PROBLEM TO WORK ON
Give back each line of the listing precisely as written.

Segment Open

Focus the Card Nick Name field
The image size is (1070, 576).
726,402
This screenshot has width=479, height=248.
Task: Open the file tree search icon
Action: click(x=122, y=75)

Segment Closed

SOLUTION TO THIS EXERCISE
Focus the Card Nick Name field
The image size is (1070, 576).
726,402
This screenshot has width=479, height=248.
Task: Open the file tree search icon
Action: click(x=122, y=75)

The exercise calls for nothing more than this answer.